> [What to work on] Can you copy the material below word for word, from its first line through the line containing "Action: 217,209"?

> [Records to use]

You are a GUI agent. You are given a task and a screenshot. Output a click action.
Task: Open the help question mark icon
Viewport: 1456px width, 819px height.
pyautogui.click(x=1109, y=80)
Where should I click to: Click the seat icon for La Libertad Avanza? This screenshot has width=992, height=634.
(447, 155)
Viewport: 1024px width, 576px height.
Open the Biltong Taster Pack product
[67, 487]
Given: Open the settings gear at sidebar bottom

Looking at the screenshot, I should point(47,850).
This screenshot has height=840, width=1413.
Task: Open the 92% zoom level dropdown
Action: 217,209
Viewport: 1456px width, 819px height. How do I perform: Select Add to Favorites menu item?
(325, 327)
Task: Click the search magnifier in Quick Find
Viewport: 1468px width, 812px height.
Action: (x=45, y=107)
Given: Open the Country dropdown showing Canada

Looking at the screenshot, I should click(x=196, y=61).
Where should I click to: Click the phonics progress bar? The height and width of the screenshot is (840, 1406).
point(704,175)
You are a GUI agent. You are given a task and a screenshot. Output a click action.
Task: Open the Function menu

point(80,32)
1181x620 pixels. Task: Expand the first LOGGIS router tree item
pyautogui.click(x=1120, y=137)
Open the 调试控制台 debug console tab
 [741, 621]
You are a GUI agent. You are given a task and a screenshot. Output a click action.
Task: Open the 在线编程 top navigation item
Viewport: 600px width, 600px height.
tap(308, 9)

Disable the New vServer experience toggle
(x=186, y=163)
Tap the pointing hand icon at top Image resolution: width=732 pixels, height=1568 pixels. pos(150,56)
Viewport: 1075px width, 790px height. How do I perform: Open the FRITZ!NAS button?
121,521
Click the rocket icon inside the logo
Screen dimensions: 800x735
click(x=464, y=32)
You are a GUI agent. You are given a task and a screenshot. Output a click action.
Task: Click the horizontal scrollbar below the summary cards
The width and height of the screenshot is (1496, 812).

> [Finished task]
You are a GUI agent. You are given a task and a screenshot. Output a click action.
Task: Open the help question mark icon
Viewport: 1456px width, 819px height.
pyautogui.click(x=1109, y=80)
Where should I click to: Click the seat icon for La Libertad Avanza? This screenshot has width=992, height=634.
(447, 155)
Viewport: 1024px width, 576px height.
Open the Biltong Taster Pack product
[67, 487]
Given: Open the settings gear at sidebar bottom

Looking at the screenshot, I should point(47,850).
This screenshot has height=840, width=1413.
Task: Open the 92% zoom level dropdown
Action: 217,209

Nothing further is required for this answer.